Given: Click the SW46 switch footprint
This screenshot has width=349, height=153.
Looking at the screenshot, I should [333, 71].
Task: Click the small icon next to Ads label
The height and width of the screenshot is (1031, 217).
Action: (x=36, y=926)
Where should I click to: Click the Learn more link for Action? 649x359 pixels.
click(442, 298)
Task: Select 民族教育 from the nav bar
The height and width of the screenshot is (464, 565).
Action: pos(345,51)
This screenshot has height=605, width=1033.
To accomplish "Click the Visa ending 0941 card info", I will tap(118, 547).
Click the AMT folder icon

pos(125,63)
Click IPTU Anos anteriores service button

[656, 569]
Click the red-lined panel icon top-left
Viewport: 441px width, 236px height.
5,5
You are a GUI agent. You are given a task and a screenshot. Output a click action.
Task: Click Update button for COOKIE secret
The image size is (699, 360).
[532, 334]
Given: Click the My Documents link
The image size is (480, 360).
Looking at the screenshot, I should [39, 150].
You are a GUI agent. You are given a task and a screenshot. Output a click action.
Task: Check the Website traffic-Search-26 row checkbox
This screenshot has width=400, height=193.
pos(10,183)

_ _ _ _

Aim of the task ▸ The records above are to be set down again exactly as written.

Task answer ▸
Given: Click the SW46 switch footprint
This screenshot has width=349, height=153.
Looking at the screenshot, I should [333, 71].
Task: Click the small icon next to Ads label
The height and width of the screenshot is (1031, 217).
Action: (x=36, y=926)
Where should I click to: Click the Learn more link for Action? 649x359 pixels.
click(442, 298)
Task: Select 民族教育 from the nav bar
The height and width of the screenshot is (464, 565).
Action: pos(345,51)
This screenshot has height=605, width=1033.
To accomplish "Click the Visa ending 0941 card info", I will tap(118, 547).
Click the AMT folder icon

pos(125,63)
Click IPTU Anos anteriores service button

[656, 569]
Click the red-lined panel icon top-left
Viewport: 441px width, 236px height.
5,5
You are a GUI agent. You are given a task and a screenshot. Output a click action.
Task: Click Update button for COOKIE secret
The image size is (699, 360).
[532, 334]
Given: Click the My Documents link
The image size is (480, 360).
Looking at the screenshot, I should [39, 150].
You are a GUI agent. You are given a task and a screenshot. Output a click action.
Task: Check the Website traffic-Search-26 row checkbox
This screenshot has width=400, height=193.
pos(10,183)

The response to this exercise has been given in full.